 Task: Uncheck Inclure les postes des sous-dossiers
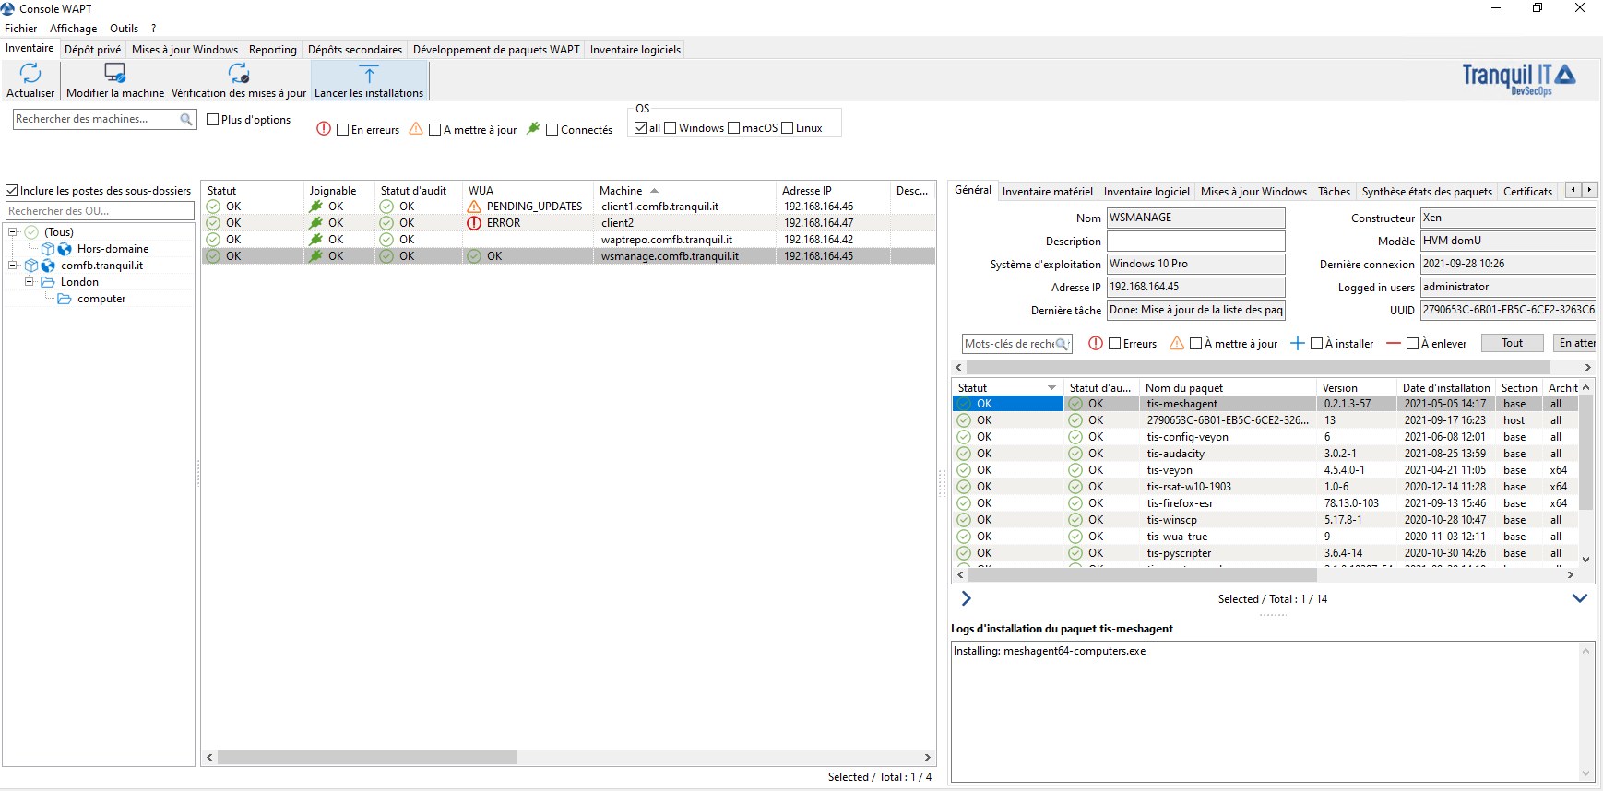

---

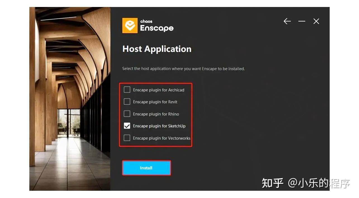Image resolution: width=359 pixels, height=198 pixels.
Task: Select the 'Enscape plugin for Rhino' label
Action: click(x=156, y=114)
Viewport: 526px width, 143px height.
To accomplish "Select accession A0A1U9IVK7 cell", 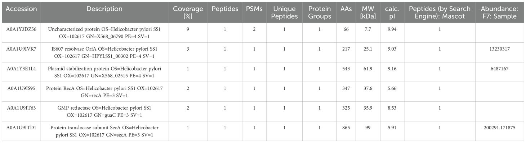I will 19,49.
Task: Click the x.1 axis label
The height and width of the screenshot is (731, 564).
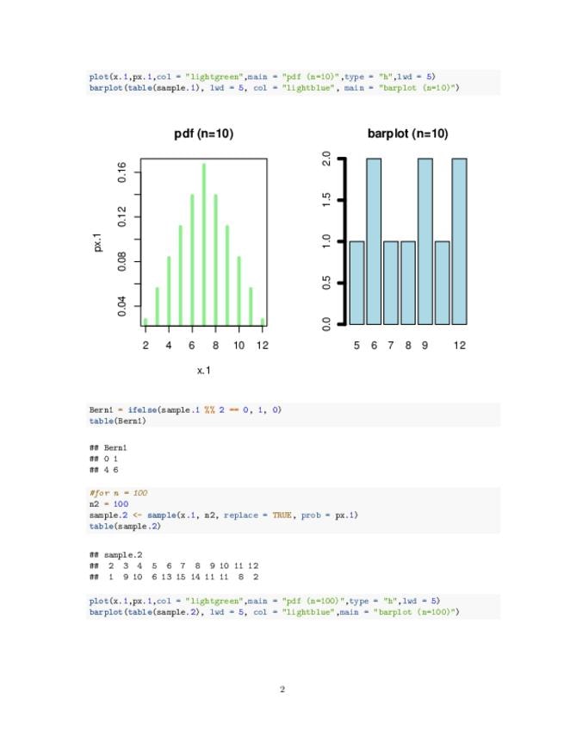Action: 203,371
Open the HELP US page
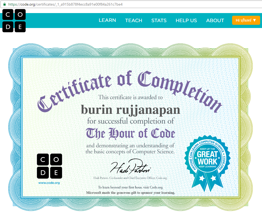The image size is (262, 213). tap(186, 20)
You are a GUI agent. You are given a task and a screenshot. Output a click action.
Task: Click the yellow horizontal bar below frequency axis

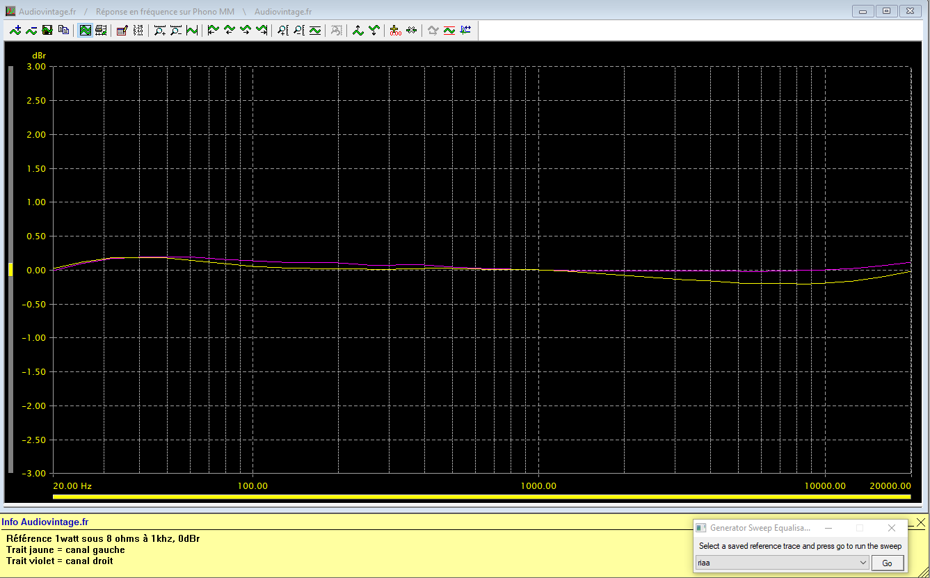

==

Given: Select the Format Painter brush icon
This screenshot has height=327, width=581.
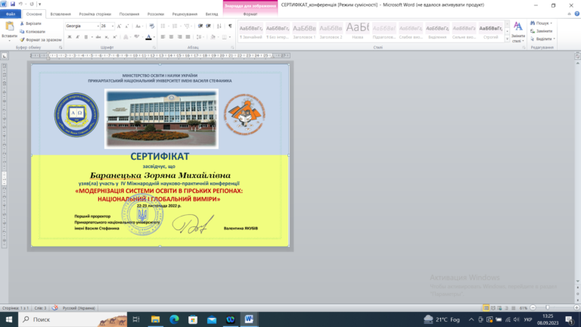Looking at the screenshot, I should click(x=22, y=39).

§ YOUR INSTRUCTIONS:
For the data above, set down exactly the lines from the line with "Task: Click the x.1 axis label" to the line with "Task: Click the yellow", both included, leaving pictures out.

§ ANSWER BOX:
Task: Click the x.1 axis label
The height and width of the screenshot is (731, 564).
Action: 203,371
Open the HELP US page
The image size is (262, 213). tap(186, 20)
You are a GUI agent. You are given a task and a screenshot. Output a click action.
Task: Click the yellow horizontal bar below frequency axis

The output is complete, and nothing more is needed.